→ Work order:
Could you restate word for word every line from the one containing "Screen dimensions: 800x640" to the end of the data below, pictures excluded?
= = = =
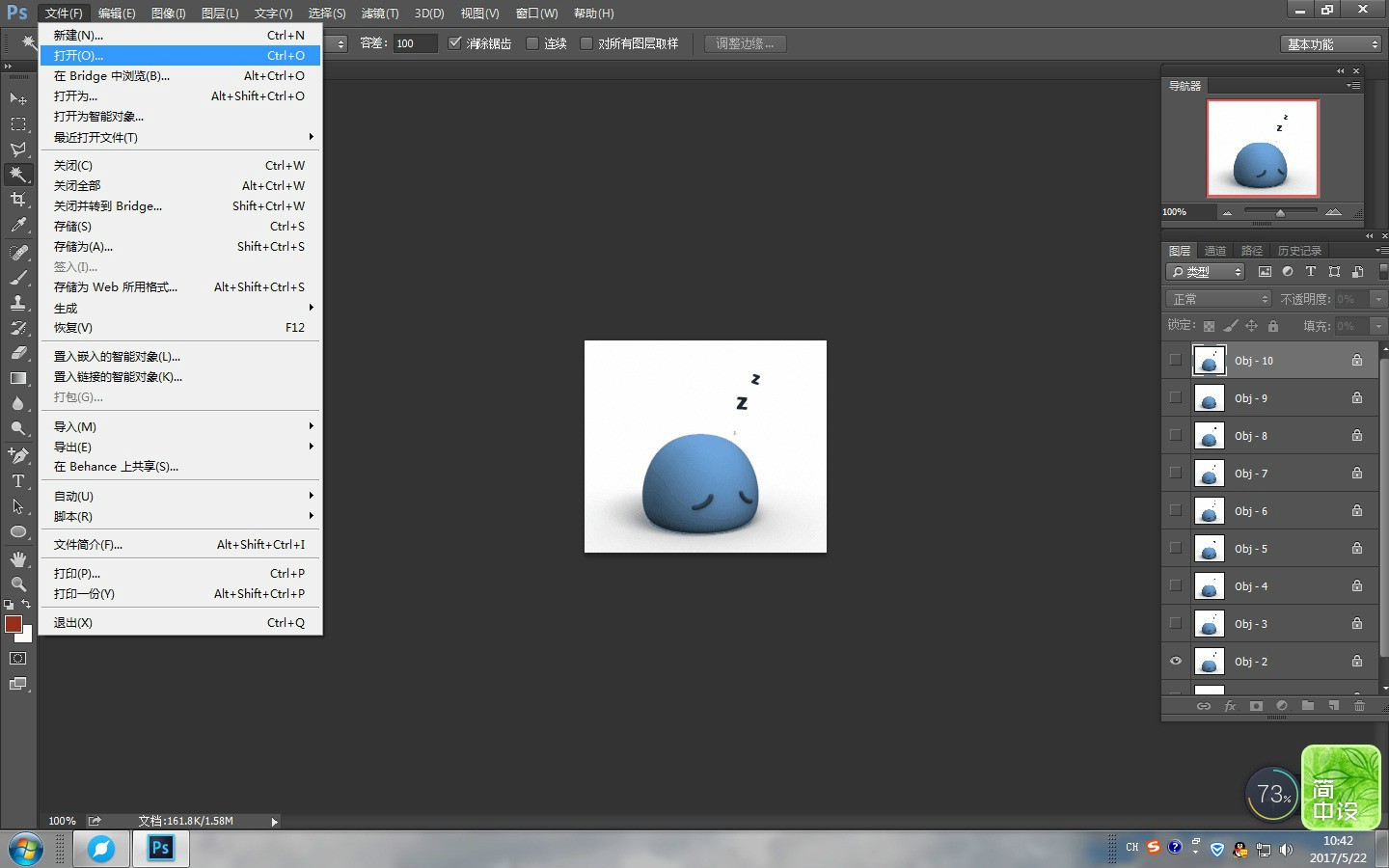Open the 正常 blend mode dropdown
This screenshot has height=868, width=1389.
coord(1219,299)
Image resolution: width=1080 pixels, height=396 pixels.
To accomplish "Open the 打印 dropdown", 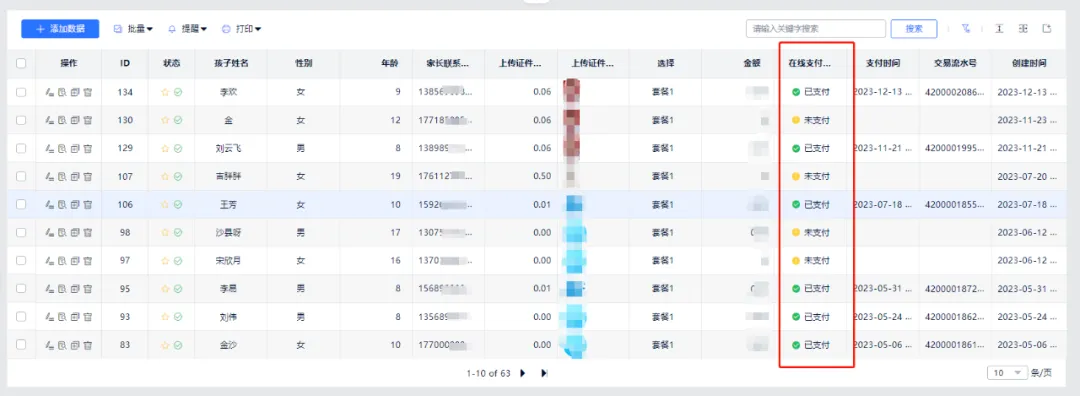I will (x=242, y=29).
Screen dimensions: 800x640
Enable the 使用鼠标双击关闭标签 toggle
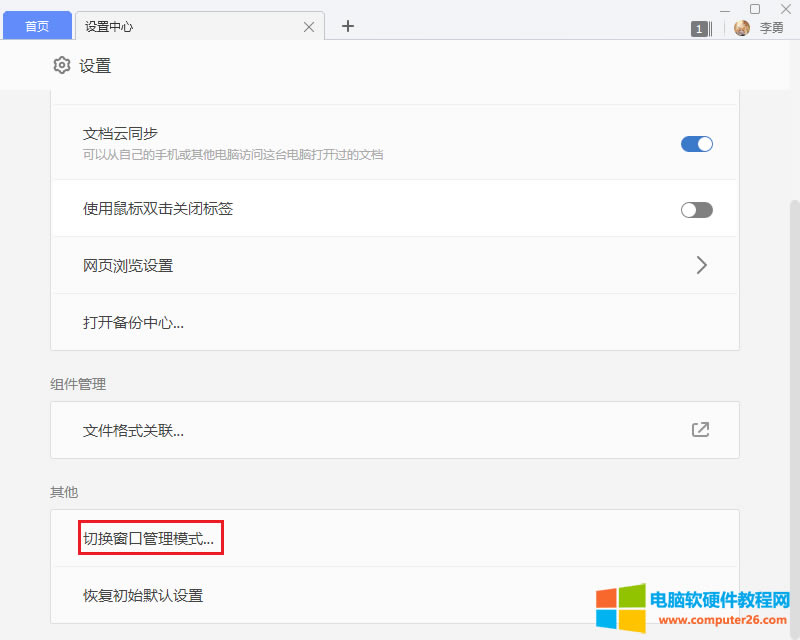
= = = =
→ Answer to the exercise:
Screen dimensions: 800x640
Enable the 使用鼠标双击关闭标签 toggle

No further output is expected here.